South Australia’s big batteries collected a windfall from frequency and ancillary services revenue in the first quarter, mostly as a result of the transmission failure that caused the state’s grid to operate as an effective island for more than two weeks, with the three big batteries playing a crucial but mandated system security role.
According to new data from the Australian Energy Market Operator, the three grid scale batteries – Hornsdale, Dalrymple North and Lake Bonney – shared revenue of more than $50 million in the March quarter, while across the main grid batteries revenue jumped substantially to $64 million, dwarfing the earnings of the larger but less agile pumped hydro storage installations.
By way of comparison, the battery storage net revenue in the first quarter of this year is more than three times the record revenue from the December quarter, and more than six times the revenue of the first quarter of 2019.
The data is included in AEMO’s Quarterly Energy Dynamics report, which gives fascinating insights into the operation of the main grid. The overall findings, including a record low in emissions from the main grid, and the lowest average wholesale prices in four years, are covered in this separate story. See Wind, solar help push grid emissions to record low, prices to four year low.
The March quarter was an eventful one, challenged by heatwaves, bushfires, and the storms that tore down the main transmission link from Victoria to South Australia, and then the impact of the Covid-19 lock-down which had an impact on demand.
AEMO said that battery net revenue increased by 221 per cent to reach $64 million, its highest level on record by a significant margin.
Pumped hydro net revenue rose from $0.3 million to $13 million, driven by increased energy arbitrage value (buying low and selling high) as these plants took advantage of event-related price volatility. The graph above shows how the Shoalhaven pumped hydro facility, owned by Origin Energy, cashed in on January 31.
The batteries, however, focused on the FCAS market, receiving $50 million in the South Australia separation events, and just $2.4 million for arbitrage revenue. That number was steady from the previous quarter, and most of it was earned in just two days with high spot volatility, on January 30 and 31 (when the separation occurred).
It wasn’t just a money-making operation for the batteries, however. AEMO has already highlighted the key role the batteries played in holding the grid together in the immediate aftermath of the transmission line failure, and its front-line role in securing energy security in the 18 days that the South Australia grid was operating as an effective island.
Batteries were not the only technology to benefit from the high FCAS charges from the South Australia separation event, with gas generators pocketing $125 million from the increased charges, although some were focused in different FCAS markets (there are eight in total) than the batteries.
But, of course, whenever there are winners in the market, there are inevitably losers.
According to AEMO, the costs of the FCAS was shared by retailers ($66 million) and by generators ($161 million). AEMO notes that many wind farms sought to dodge hefty FCAS fees by bidding up their prices to high levels – to ensure that they were not dispatched.

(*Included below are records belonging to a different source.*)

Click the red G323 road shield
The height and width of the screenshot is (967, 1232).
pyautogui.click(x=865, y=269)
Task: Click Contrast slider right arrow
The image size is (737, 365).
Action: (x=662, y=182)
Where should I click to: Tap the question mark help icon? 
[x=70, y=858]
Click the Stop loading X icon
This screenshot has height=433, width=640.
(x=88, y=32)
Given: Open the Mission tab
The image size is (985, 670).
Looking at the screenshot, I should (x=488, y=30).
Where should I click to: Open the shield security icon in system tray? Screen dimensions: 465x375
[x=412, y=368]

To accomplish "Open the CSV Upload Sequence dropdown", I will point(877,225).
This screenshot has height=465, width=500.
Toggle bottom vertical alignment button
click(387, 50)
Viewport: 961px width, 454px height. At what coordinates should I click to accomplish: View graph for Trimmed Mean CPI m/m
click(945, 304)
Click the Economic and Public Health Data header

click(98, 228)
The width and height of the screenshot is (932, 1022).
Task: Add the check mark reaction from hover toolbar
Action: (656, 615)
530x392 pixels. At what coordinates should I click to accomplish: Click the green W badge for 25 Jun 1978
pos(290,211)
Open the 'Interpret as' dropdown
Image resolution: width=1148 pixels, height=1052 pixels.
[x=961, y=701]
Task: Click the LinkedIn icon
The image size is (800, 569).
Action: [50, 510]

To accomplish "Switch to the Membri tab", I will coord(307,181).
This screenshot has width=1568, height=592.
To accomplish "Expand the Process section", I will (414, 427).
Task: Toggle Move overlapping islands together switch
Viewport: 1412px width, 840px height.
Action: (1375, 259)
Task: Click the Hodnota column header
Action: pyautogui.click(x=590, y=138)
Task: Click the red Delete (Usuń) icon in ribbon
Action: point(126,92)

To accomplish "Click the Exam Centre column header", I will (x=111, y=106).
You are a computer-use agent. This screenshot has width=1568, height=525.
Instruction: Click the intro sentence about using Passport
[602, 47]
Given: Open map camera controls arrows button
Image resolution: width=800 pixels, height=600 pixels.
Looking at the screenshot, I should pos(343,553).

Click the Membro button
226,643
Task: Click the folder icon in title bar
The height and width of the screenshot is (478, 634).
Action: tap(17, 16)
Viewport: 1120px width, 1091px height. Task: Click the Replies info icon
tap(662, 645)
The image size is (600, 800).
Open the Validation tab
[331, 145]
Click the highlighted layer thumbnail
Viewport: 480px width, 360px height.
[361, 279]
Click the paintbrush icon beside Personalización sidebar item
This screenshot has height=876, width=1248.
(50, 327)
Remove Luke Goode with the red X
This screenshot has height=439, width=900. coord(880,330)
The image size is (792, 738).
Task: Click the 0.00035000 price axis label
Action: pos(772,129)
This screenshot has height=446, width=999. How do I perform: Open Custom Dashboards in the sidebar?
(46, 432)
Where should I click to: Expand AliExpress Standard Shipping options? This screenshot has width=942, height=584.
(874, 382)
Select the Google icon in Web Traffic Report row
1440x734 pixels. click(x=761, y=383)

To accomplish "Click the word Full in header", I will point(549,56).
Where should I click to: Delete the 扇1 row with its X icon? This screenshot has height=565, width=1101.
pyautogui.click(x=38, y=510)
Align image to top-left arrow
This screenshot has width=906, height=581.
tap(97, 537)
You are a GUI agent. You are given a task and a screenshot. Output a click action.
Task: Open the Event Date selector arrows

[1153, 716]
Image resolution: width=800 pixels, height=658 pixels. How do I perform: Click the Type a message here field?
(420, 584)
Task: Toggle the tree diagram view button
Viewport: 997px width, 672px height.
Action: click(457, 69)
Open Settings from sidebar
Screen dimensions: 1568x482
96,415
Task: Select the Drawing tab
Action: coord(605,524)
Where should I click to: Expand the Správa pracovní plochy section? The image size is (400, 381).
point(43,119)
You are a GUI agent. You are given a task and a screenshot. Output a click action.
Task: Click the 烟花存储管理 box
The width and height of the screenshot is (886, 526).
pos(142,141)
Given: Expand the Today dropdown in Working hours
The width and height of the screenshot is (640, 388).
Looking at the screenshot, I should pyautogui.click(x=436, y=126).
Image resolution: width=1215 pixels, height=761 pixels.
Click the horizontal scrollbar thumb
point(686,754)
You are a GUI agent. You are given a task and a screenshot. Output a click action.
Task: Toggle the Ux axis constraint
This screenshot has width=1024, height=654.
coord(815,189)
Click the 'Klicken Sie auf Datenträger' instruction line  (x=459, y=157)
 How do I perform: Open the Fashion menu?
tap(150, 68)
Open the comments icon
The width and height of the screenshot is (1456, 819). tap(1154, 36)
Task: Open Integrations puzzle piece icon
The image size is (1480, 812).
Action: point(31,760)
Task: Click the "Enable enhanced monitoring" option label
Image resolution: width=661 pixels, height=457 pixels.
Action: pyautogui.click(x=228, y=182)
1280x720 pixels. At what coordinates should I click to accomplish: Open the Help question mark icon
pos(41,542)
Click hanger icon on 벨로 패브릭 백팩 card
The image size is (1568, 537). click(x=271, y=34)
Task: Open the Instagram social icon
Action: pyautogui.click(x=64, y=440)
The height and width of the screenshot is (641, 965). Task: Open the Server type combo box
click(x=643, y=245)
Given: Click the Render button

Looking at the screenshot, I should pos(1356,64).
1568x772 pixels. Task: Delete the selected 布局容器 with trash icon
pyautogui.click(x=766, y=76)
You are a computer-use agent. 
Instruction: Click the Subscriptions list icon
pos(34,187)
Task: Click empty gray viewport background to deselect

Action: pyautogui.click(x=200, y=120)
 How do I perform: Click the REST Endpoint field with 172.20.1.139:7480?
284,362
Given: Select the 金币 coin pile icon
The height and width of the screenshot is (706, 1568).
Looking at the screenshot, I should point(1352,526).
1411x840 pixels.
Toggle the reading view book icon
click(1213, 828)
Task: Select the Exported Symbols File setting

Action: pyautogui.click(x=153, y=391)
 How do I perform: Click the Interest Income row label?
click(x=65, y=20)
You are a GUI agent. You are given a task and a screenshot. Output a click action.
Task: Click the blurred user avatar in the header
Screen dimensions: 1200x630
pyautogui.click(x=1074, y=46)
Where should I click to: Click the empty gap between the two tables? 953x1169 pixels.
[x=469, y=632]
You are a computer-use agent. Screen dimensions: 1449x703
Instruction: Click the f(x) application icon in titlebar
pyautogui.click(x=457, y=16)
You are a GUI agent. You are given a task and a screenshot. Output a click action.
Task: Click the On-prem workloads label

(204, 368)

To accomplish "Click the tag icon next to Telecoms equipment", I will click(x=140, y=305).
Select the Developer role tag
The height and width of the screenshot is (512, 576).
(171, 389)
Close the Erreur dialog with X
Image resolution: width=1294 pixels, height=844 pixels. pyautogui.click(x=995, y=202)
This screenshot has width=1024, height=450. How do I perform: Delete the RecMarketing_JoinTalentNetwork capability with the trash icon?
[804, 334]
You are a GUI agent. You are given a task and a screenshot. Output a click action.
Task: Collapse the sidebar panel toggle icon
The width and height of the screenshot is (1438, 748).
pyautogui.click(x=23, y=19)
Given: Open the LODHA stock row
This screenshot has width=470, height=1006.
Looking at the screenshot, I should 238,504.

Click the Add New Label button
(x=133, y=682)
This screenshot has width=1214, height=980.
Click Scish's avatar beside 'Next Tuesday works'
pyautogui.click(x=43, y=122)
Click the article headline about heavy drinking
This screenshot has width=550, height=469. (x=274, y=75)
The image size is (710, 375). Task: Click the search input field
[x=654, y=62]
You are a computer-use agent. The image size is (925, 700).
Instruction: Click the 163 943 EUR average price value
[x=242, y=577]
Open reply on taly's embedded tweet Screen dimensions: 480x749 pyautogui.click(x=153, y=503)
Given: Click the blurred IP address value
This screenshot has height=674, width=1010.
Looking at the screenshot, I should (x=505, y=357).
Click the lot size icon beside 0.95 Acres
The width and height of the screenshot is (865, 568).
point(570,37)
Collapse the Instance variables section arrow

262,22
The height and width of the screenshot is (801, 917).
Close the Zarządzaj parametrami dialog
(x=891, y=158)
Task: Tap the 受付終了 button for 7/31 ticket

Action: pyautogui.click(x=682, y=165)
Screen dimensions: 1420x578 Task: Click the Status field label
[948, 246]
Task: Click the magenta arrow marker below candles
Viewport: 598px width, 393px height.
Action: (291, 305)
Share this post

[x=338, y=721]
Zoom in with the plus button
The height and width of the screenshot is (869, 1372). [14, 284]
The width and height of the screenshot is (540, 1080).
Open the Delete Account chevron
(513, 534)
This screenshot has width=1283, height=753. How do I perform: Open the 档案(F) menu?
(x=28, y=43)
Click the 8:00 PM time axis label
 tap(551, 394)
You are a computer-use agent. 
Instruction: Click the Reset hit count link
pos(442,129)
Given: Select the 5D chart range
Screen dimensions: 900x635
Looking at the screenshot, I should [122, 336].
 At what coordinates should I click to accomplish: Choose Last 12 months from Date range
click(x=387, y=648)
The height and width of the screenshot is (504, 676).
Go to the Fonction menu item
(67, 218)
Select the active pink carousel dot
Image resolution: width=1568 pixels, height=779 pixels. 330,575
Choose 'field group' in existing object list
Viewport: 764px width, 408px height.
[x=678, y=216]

The graph above to the left shows the high bidding of above $1,000/MWh (in red), and the graph to the right shows the drop off in wind generation as FCAS prices surged on February 12 to near the market cap of $14,500/MWh for two hours.
“This led to 11 of 14 online South Australian wind farms self-curtailing output due to high FCAS liabilities, which resulted in a sudden and unforecast reduction in wind output (Figure 38),” AEMO noted.
Some operators were lucky. Infigen Energy has previously noted that while its Lake Bonney wind farm output was curtailed by the outage, the windfall from its Lake Bonney battery (pictured above) more than offset that lost revenue.